--- DATASET EXCERPTS ---

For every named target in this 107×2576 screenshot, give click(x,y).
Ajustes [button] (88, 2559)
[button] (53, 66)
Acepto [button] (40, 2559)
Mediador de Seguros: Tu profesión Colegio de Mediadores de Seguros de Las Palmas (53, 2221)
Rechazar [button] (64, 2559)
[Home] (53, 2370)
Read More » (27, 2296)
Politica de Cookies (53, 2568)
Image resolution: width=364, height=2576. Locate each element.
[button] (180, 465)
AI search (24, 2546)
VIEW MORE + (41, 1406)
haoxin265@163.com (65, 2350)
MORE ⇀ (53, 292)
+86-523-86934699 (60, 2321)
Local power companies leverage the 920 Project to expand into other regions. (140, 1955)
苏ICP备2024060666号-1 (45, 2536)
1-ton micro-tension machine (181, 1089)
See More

---
--- DATASET EXCERPTS ---

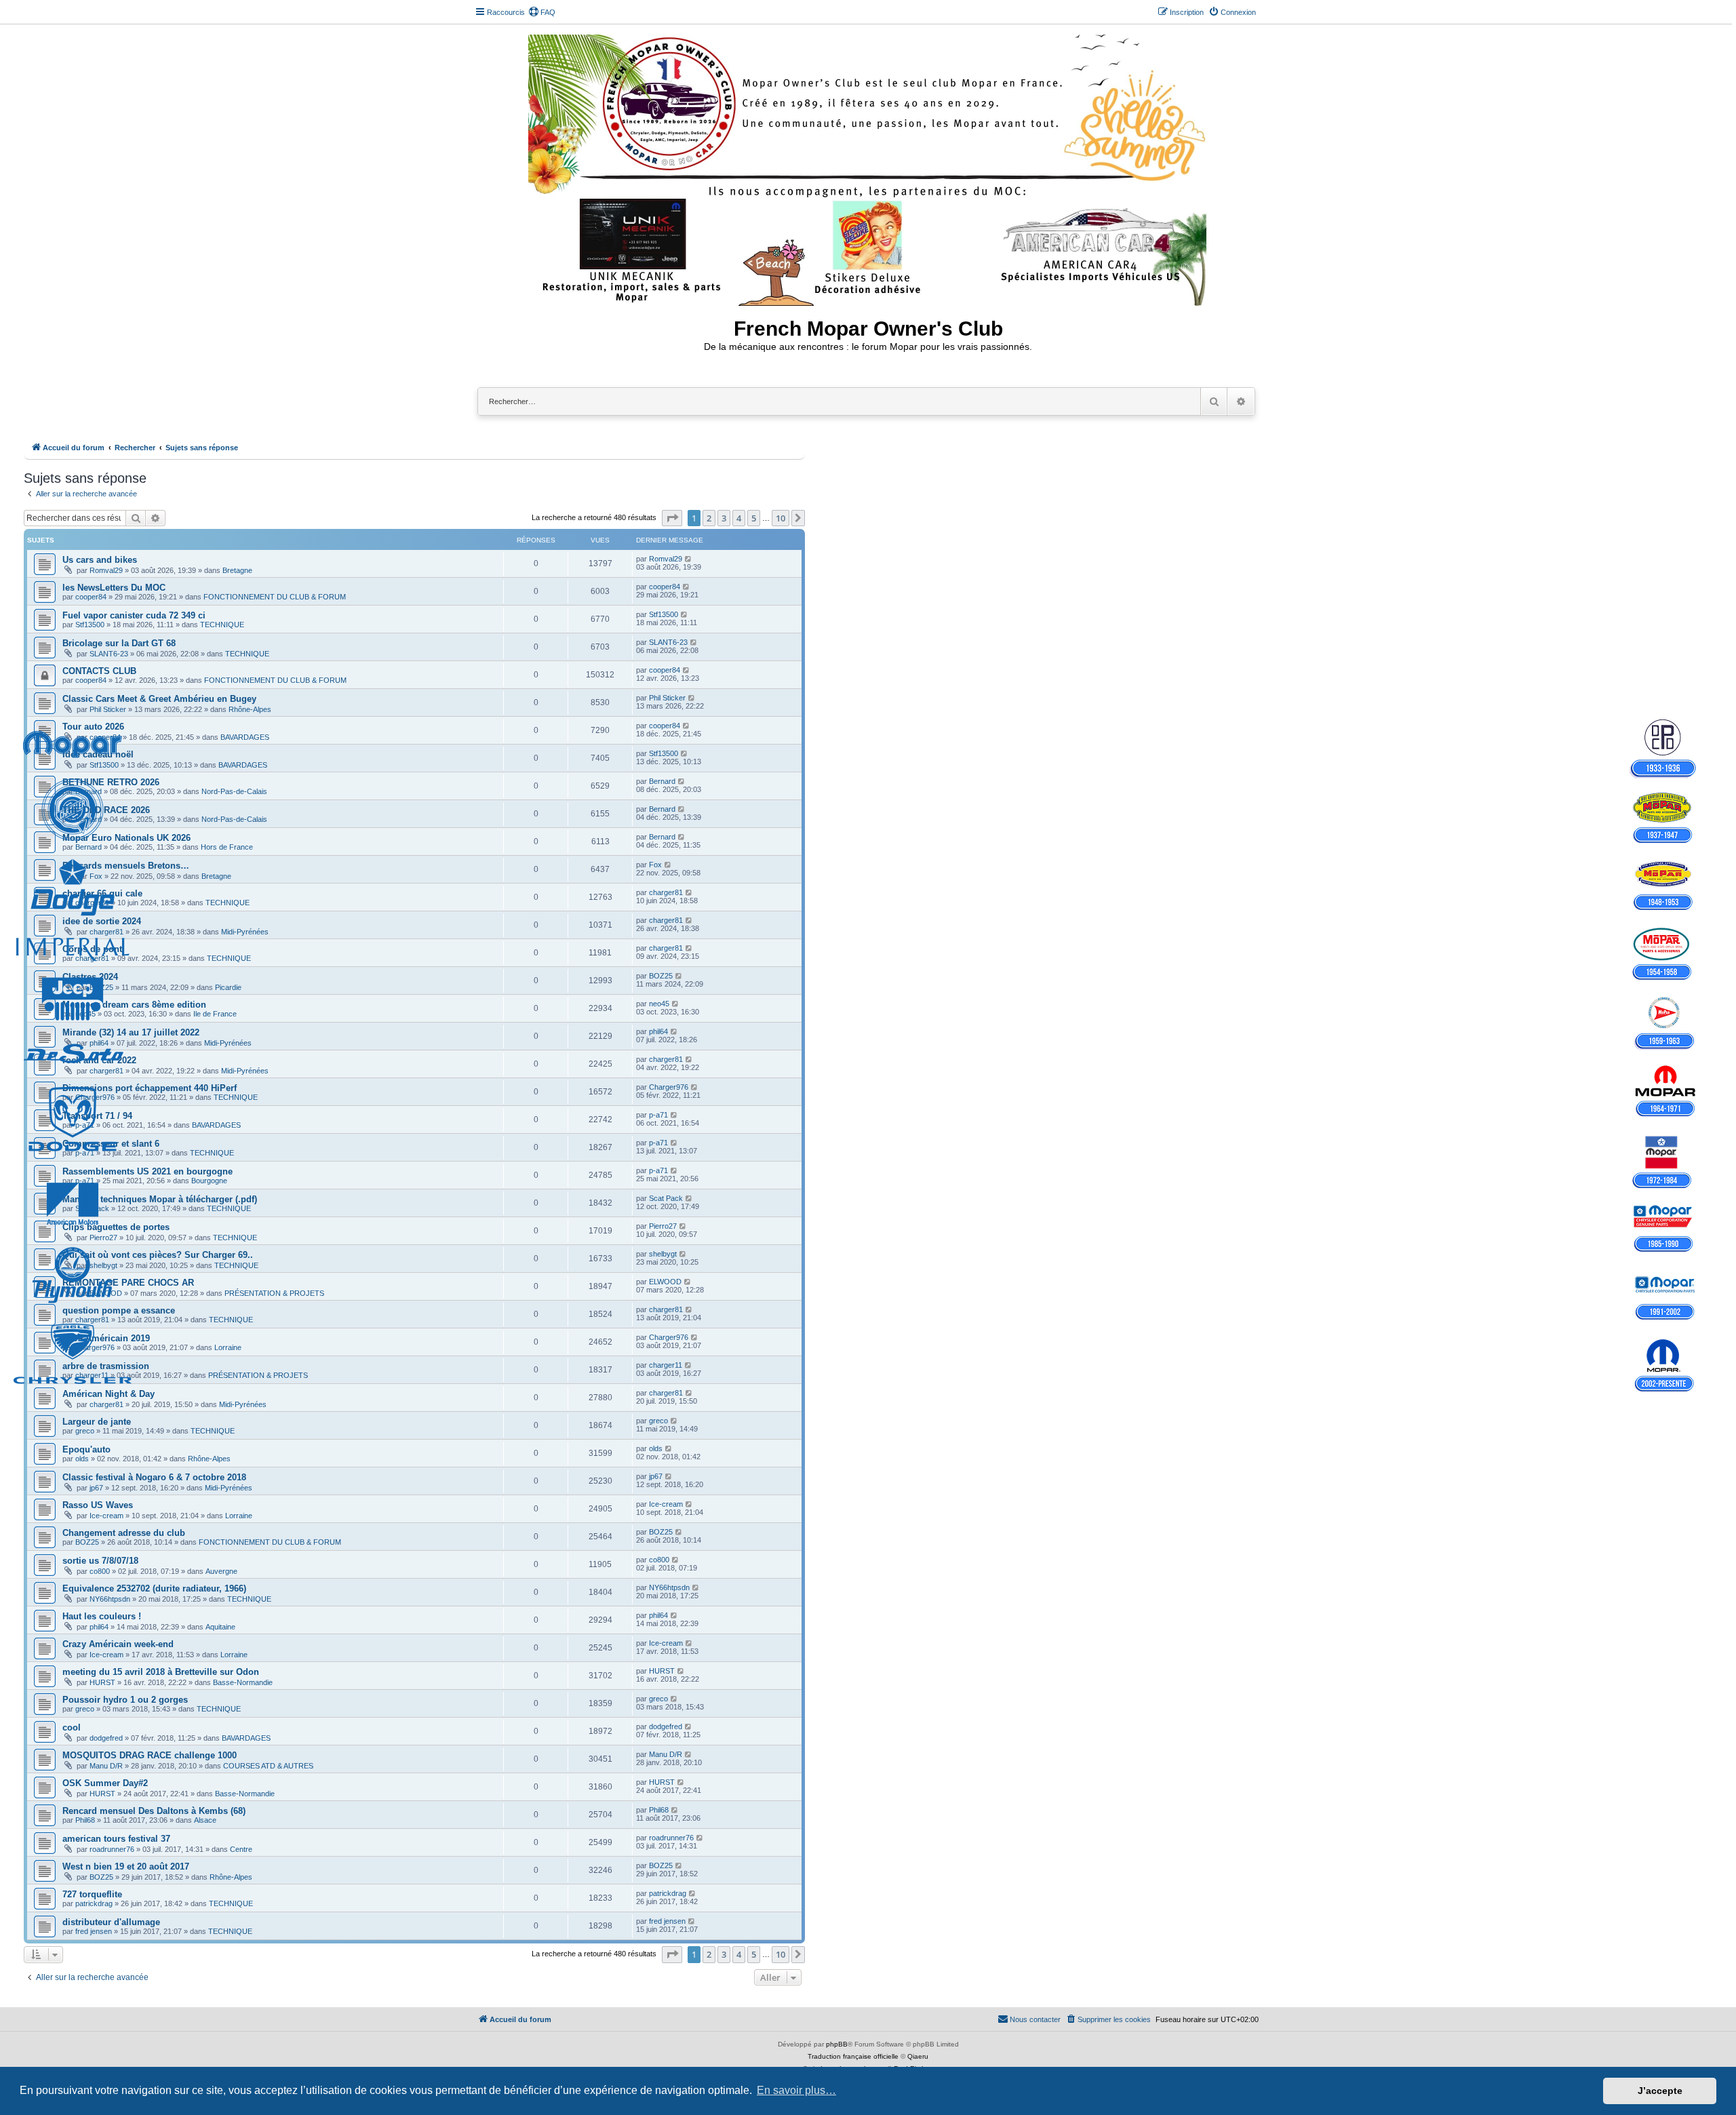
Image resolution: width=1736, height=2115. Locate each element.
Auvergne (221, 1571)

---

TASK TO COMPLETE: Within the listing above, the range opens at the line with "Image resolution: width=1736, height=2115." and closes at the line with "Auvergne (221, 1571)". Reproduce exactly the lines of that range, including both ends.

SOLUTION TO THIS EXERCISE:
Image resolution: width=1736, height=2115. Locate each element.
Auvergne (221, 1571)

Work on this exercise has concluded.